On the radio the police issued urgent pleas for everyone to stay at home; it was pointless going to work they said. And the radio itself was strangely different. Bulletins were broadcast every ten minutes. The mindless music and vacuous ads had all but stopped. Instead, the catalogue of deaths and disasters, the no-go areas and the helplessness of the authorities were hammered home with a kind of crazy glee. A curious jitter ran through people, as if someone had walked over their collective grave. It felt like the end of the world.
It was the Great Wind of '87. 'The worst weather in 300 years', they said, 'the worst disaster since the war'. The dead, though few, were publicly lamented - so alien to this sanitised world of ours is random, violent death through force of Nature. Everyone felt an aesthetic pang at the sight of centuries of trees laid low in the dust; still majestic like fallen royalty, but doomed and irreplaceable. But most of all people felt themselves chastened, as if they had narrowly escaped something unthinkable. A case of presque-vu.

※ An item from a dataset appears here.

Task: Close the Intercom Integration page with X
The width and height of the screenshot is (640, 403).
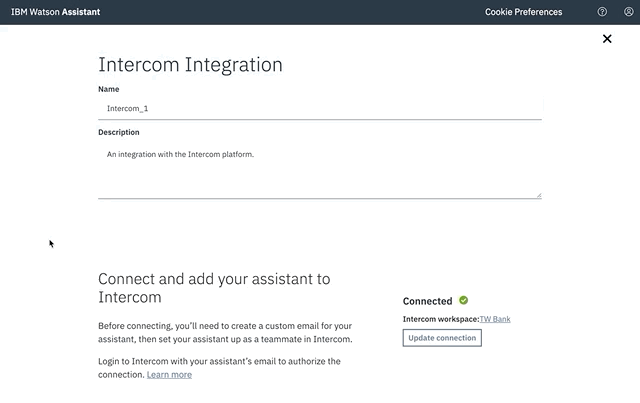Action: coord(607,39)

For winds, albeit of record speeds, had shut down the whole seething, pullulating metropolis of London. No transport, no telephones, and worst of all, no power. Mere air had pulled the plug on late twentieth century civilisation in so comprehensive a manner that people could only stand around and stare impotently. Power and telephone lines were restored after some hours, but the effects of that great wind were felt directly for days after, and the scars would remain for decades.
Imagine, then, a greater wind, an unnatural wind whose very touch is death. After a nuclear explosion, following the huge pulse of radiation, but before the even more horrifying fall-out of radioactive debris, there is a shock wave. That shock wave moves across the land like the Voice of God in the Old Testament: it is swift and terrible and unstoppable. In comparison the Great Wind of '87 will seem a light spring breeze. Looking around at our silent, desolated city, were we not right to be windy?
3 comments:
You write: "...the electric clocks had stopped at the same moment: 4.34 am..."
Ah yes, the good old days -- when even electric clocks had displays that would still show the time even after they were powered off (usually flip-flapping little Rolodex-like things made of plastic flaps with the top half of one number on one side, and the bottom half of the next on the other).
Try to find out when, exactly, the power went off with a house full of modern LED or LCD clocks... :-)
Absolutely - this digital stuff will never catch on....
On the contrary -- this is what we get for being "a species so primitive that they still think digital watches are a pretty neat idea".